A ação pedagógica é objetivamente uma violência simbólica, num primeiro sentido, enquanto que as relações de força entre os grupos ou as ou as classes constitutivas de uma formação social estão na base do poder arbitrário que é a condição da instauração de uma relação de comunicação pedagógica, isto é, da imposição e da inculcação de um arbitrário cultural segundo um modo arbitrário de imposição e de inculcação (educação).

 

Vejo constantemente alguns professores expressar sentimento de saudade da antiga escola, e cá entre nós, eu participei de um bom pedaço dela e nesse tempo, a violência não era apenas a simbólica, como aponta Bourdieu, mas também física. A discriminação, a exclusão era a tônica.

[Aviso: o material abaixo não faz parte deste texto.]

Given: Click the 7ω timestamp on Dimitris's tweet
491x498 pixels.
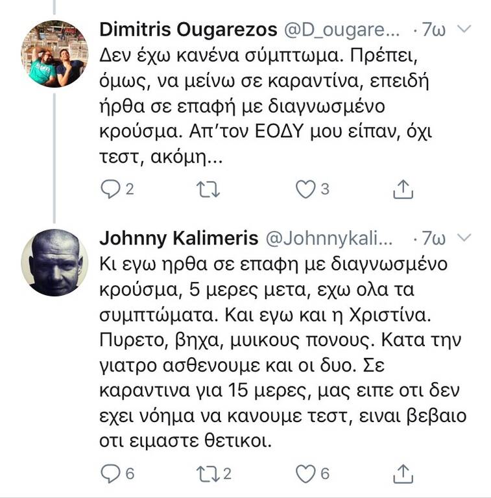Looking at the screenshot, I should click(433, 30).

Uma classe superlotada não somava mais que 20 alunos, todos em carteiras parafusadas ao solo, demonstrando assim a imobilidade, o determinismo. Se gaguejasse na leitura, pancada e se errasse a tabuada durante a chamada oral, lá na frente de todos da classe, puxão de orelha, de cabelo e tudo isso porque não foi decorada a lição. Na verdade éramos vistos como depositários de conhecimentos estabelecidos, decoradores de textos e resultados; aprender, bem, você sabia sem saber e isso não é conhecer.

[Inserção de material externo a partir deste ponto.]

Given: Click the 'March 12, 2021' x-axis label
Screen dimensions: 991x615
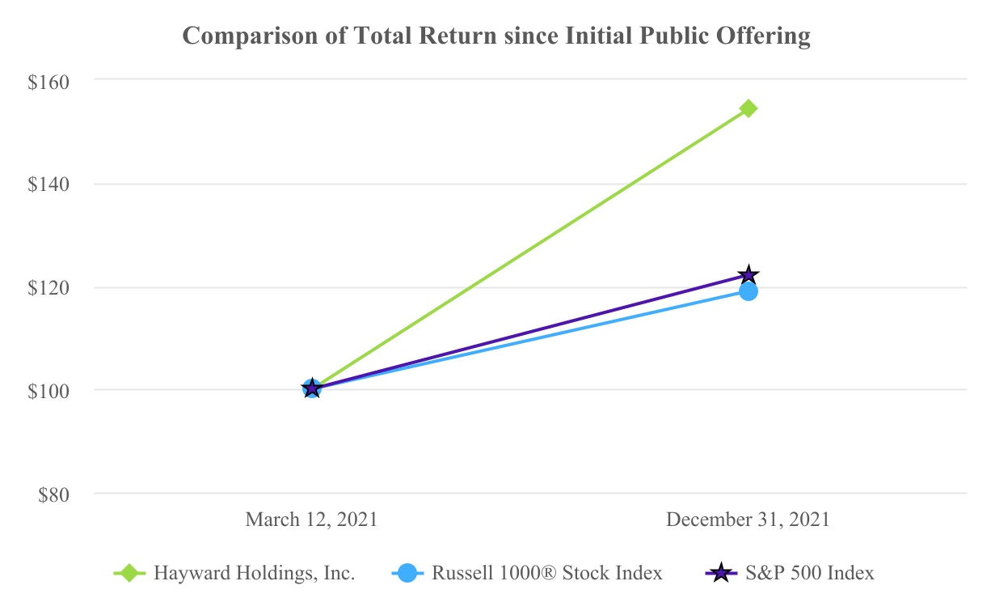Looking at the screenshot, I should click(x=311, y=520).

Desde que a reforma do sistema educacional brasileiro, que surgiu durante a ditadura militar a partir das alterações da Lei de Diretrizes e Base da Educação Nacional de 1961 – lembrando que esta foi construída a partir do amplo debate social –, pelas leis 5.540/68 e 5.692/71, além dos diversos acordos entre o MEC e Uaid (Ministério da Educação e Cultura e United States Agency for International Development), pelos quais o país recebeu assistência técnica e cooperação financeira para implementação da reforma (ARANHA, 1996b, p.213), ainda, em essência, ela é parcialmente aplicada, pois este ainda não foi de todo reformulada, mas sim ampliada, atualizada, mas para tanto há que comparar com a Lei 9394/96, o que farei em capítulo específico.

Mas quanto à antiga educação – coisa socialmente aceitável à época –, se chegássemos a nossa casa e falássemos a nossos pais que tínhamos sido agredidos pela professora, ou pelo professor, a fala era uníssona, estude mais, preste atenção, não dê motivos etc. Não culpo a meus pais, de forma alguma, pois no tempo de escola deles a situação era ainda pior.

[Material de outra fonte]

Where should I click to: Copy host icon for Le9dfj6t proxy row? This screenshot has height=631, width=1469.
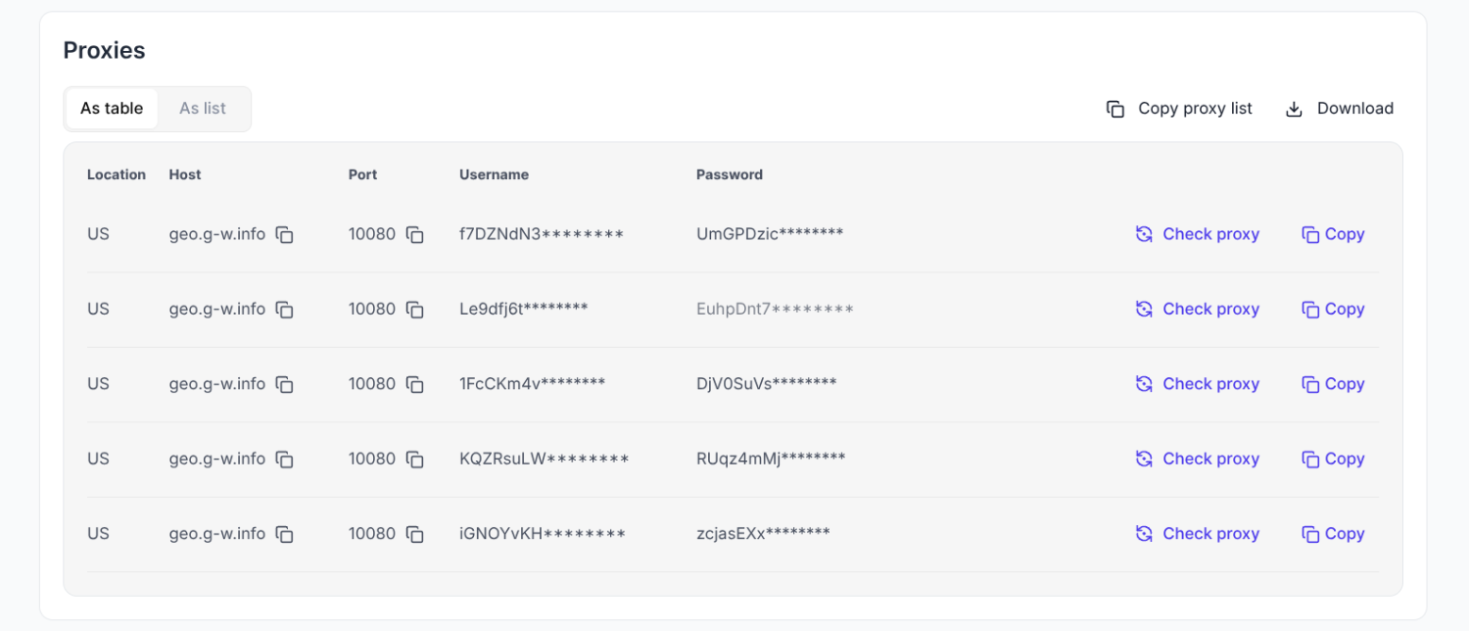(x=284, y=310)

A escola, vista pela sociedade de então, tinha como propósito a doutrinação, ou seja, como formadora de caráter e, por isso, ditava os espaços e as posições sociais, pois os mais abastados recebiam tratamento diferenciado ao que era dado aos pobres. Como o espaço era único, pobres e ricos na mesma sala, pelas atitudes dos professores se impunha a posição social, os pobres apanhavam, os ricos não e assim, ficava bem marcada a diferença entre ricos e pobres a partir dos bancos escolares. Outra coisa que é importante salientar sobre essa época (décadas de 1968 a mais ou menos 1980) é quando ao acesso a informação, ou seja, a única, de fato, era a escola. A televisão ainda não exercia influência sobre as crianças, o cinema era muito caro para a maioria, assim sobravam as brincadeiras na rua, no quintal enquanto criávamos nossos próprios brinquedos de latas usadas. Pensando bem, que porcaria foi aquela época, não imagino como consegui chegar até aqui sem nada do que existe hoje.

Porém, a escola não acompanhou a velocidade do desenvolvimento, ficou para trás, ela se manteve parada no tempo, mas claro, eu que sofri tudo o que relatei, estou fazendo a escola atual e, por mais que eu lute contra essa estagnação, sou vencido pelo sistema que impõe o mesmo padrão. Apenas a violência física foi retirada do currículo, mas a simbólica continua a todo vapor.